Lipa sabbe adalah sarung khas suku
Bugis, Sulawesi Selatan. Kain ini terkenal hingga ke kancah internasional
karena memiliki corak khas serta karakteristik kain yang halus dan lembut. Kain
Lipa Sabbe bisa dipakai oleh kaum laki-laki maupun wanita Bugis di acara
pernikahan, aqiqah hingga acara keagamaan.
Pria bugis biasanya memakai Lipa
Sabbe bersama atasan jas tutup dan songkok recca'. Sedangkan wanita
memadukannya dengan atasan khas Bugis yaitu baju Bodo. Lipa' sabbe pun dianggap
sebagai kain istimewa yang mempunyai nilai-nilai tersendiri dalam masyarakat
Bugis.
Lantas, apa yang membuat sarung
ini bergitu istimewa? Simak faktanya berikut ini, yuk!

───

TUGAS LATIHAN -
- a) Tuliskan ulang bagian bacaan tentang Lipa Sabbe di antara "Pria bugis biasanya" dan "berikut ini, yuk!", termasuk kedua batas itu, tanpa mengubah satu kata pun.
- b) Lanjutkan bacaan tentang Lipa Sabbe dengan menulis bagian yang menyusul kalimat terakhirnya.

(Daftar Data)
───

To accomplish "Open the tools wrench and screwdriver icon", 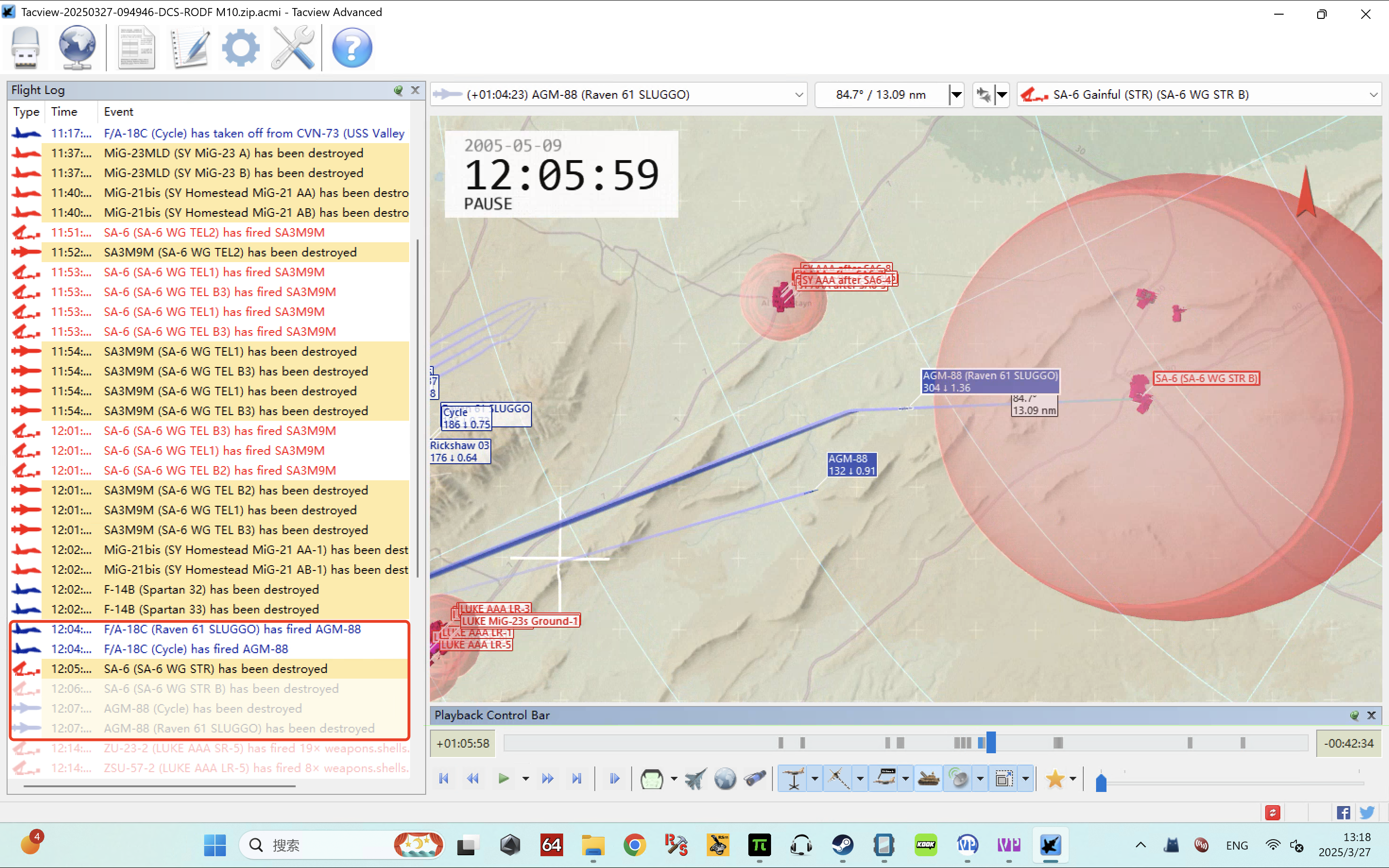I will pyautogui.click(x=293, y=47).
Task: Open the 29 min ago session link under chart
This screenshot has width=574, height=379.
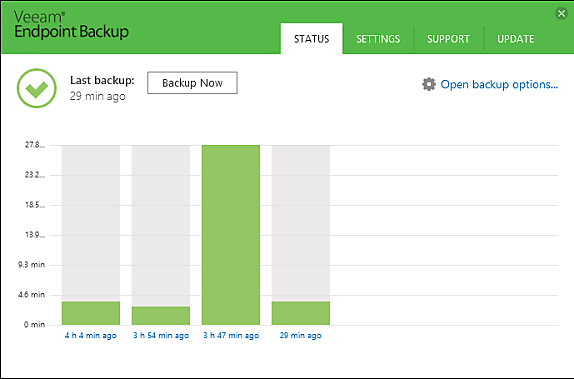Action: 301,335
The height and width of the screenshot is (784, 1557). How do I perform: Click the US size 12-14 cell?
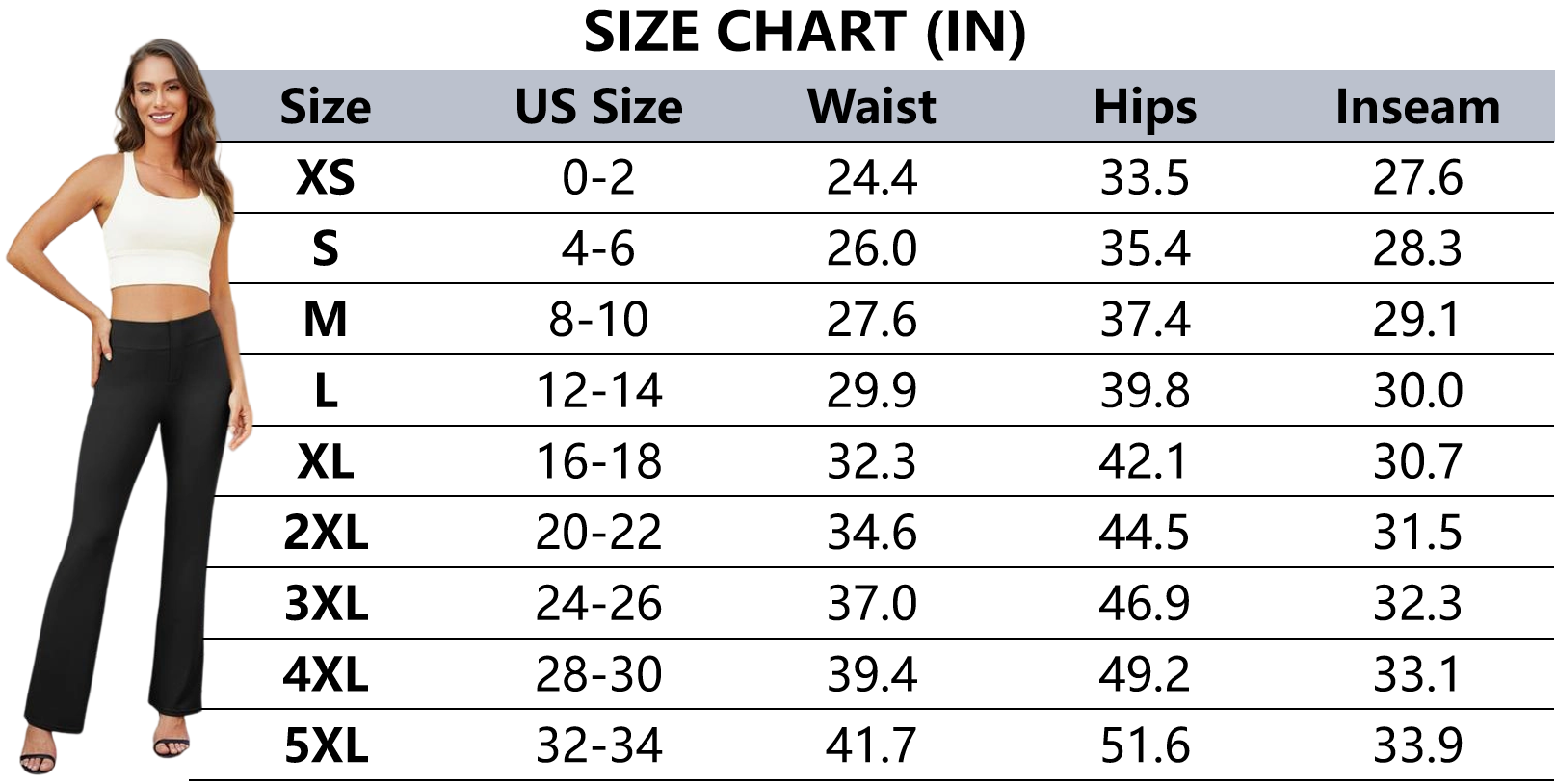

───

KUNCI JAWABAN -
- a)
Pria bugis biasanya memakai Lipa
Sabbe bersama atasan jas tutup dan songkok recca'. Sedangkan wanita
memadukannya dengan atasan khas Bugis yaitu baju Bodo. Lipa' sabbe pun dianggap
sebagai kain istimewa yang mempunyai nilai-nilai tersendiri dalam masyarakat
Bugis.
Lantas, apa yang membuat sarung
ini bergitu istimewa? Simak faktanya berikut ini, yuk!

- b)
Lipa sabbe menyimpan kisah panjang serta makan budaya yang mendalam, khususnya di daerah Bone, Wajo dan Soppeng. Dari namanya saja sudah menggambarkan seberapa istimewanya kain ini. Dalam bahasa Bugis, istilah “Lipa’” berarti sarung sedangkan “Sabbe” artinya sutra. Yaps, sarung ini memang dibuat dari serat sutra, sang ratunya serat tekstil yang terkenal akan kilau indahnya.
Sarung
tradisional khas masyarakat Bugis, Sulawesi Selatan ini mencerminkan kearifan
lokal suku Bugis. Dimana setiap motifnya tersimpan makna yang mendalam.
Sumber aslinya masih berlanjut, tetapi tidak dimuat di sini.